_Exercise description_.
Present the stretch of the material below, from the line containing "Describe the element" through the line containing "at that location.", as a Markdown table with columns Row and Line, skipping blank lines and leaving the pictures out.

_Provided records_.
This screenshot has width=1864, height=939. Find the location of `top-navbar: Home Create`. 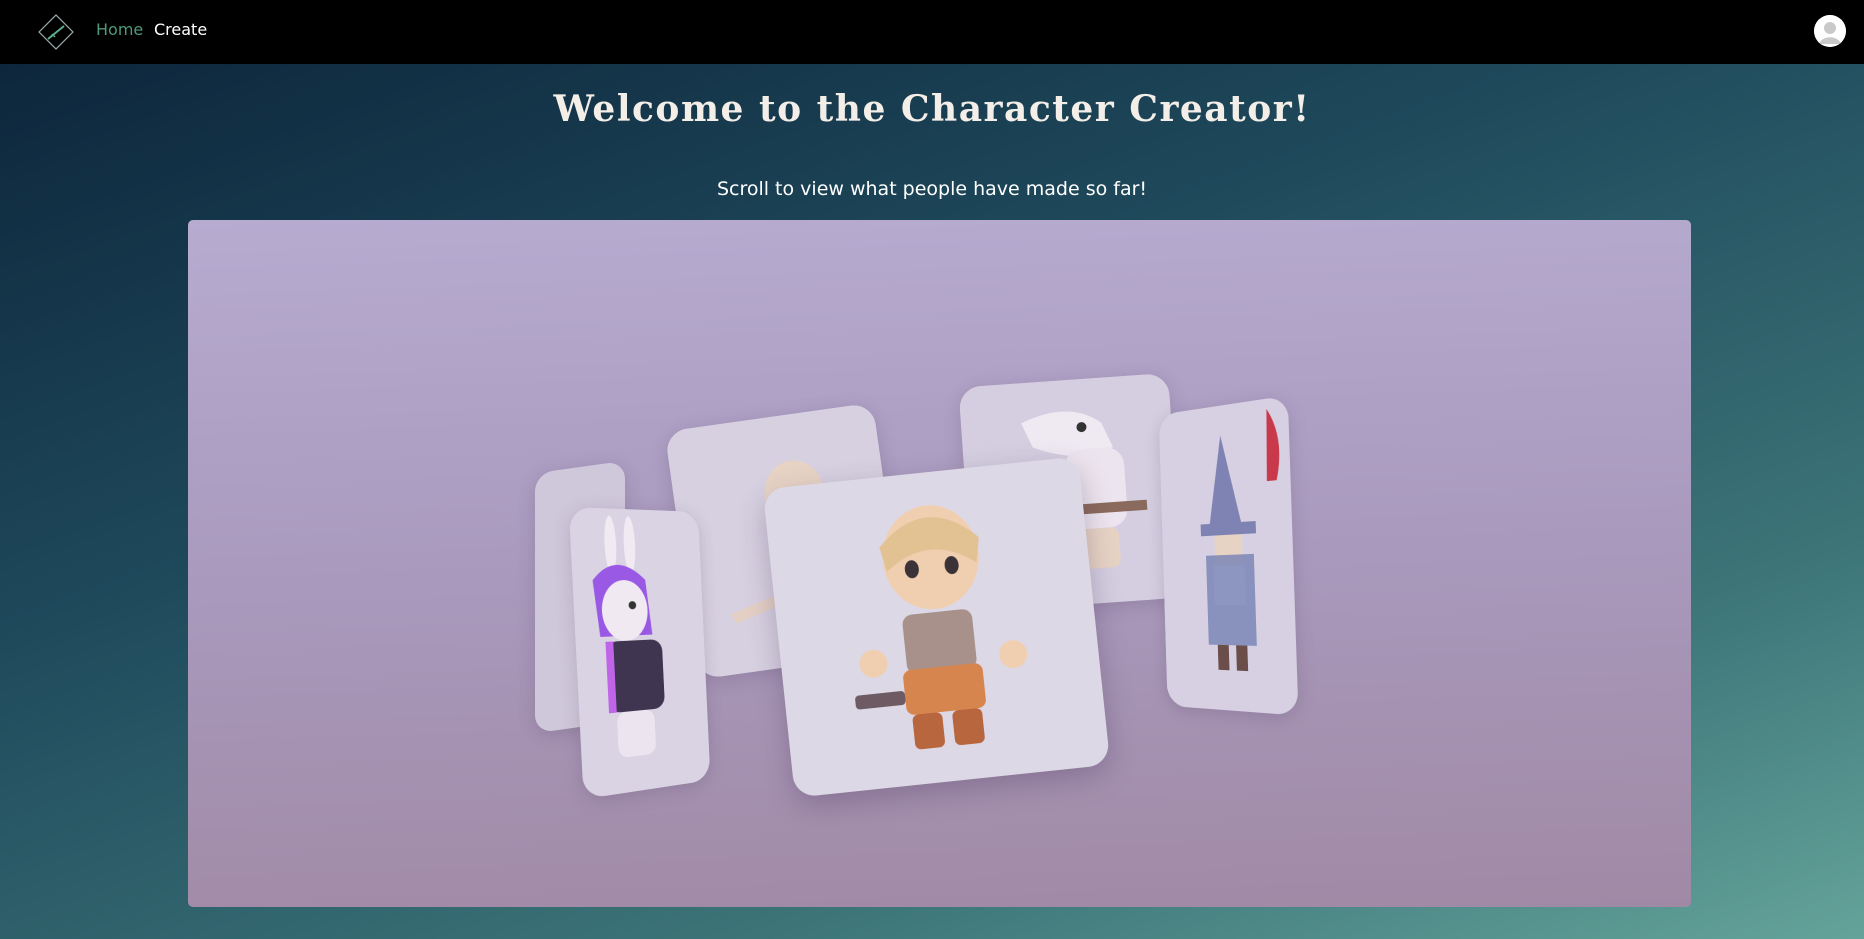

top-navbar: Home Create is located at coordinates (932, 32).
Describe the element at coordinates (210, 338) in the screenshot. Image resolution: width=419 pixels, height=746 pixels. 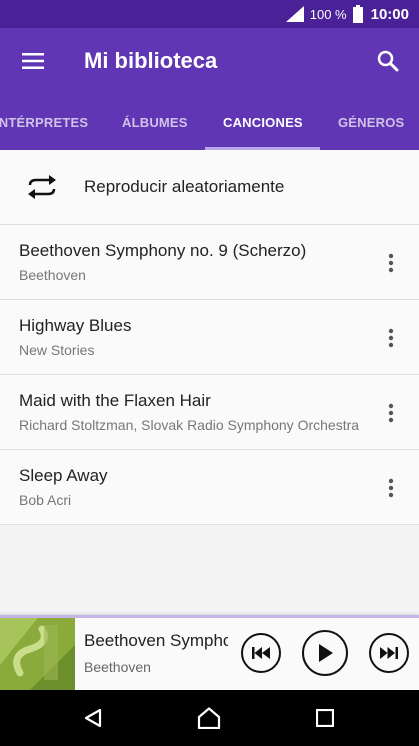
I see `list-item: Highway Blues New Stories` at that location.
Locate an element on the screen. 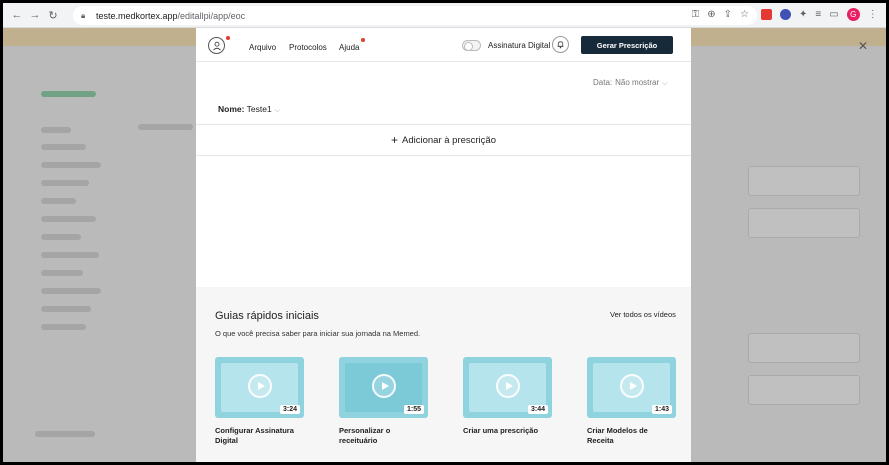  video-card: 3:44 Criar uma prescrição is located at coordinates (508, 396).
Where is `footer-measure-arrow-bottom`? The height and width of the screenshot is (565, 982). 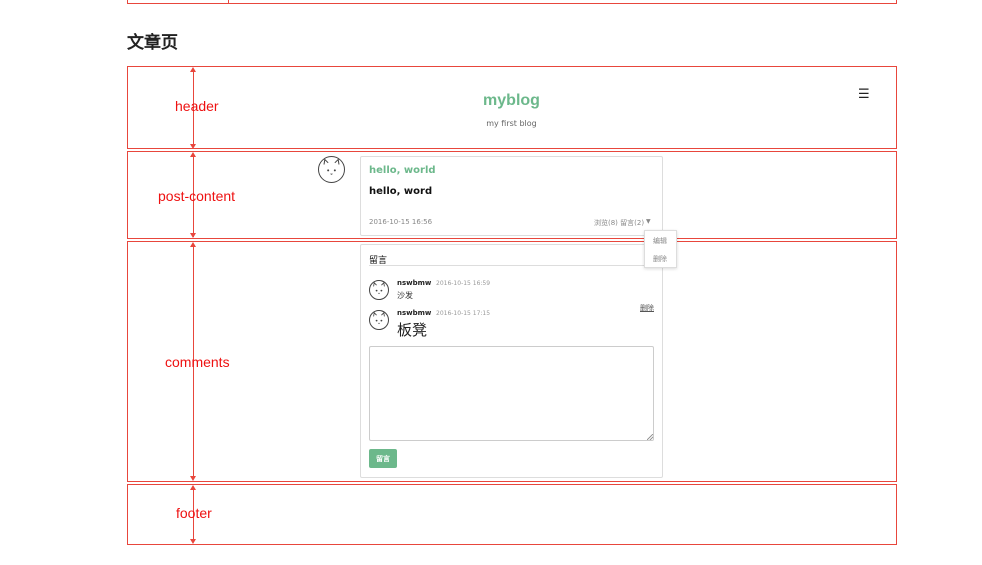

_Answer space_.
| Row | Line |
|---|---|
| 1 | Describe the element at coordinates (210, 338) in the screenshot. Image resolution: width=419 pixels, height=746 pixels.  |
| 2 | I see `list-item: Highway Blues New Stories` at that location. |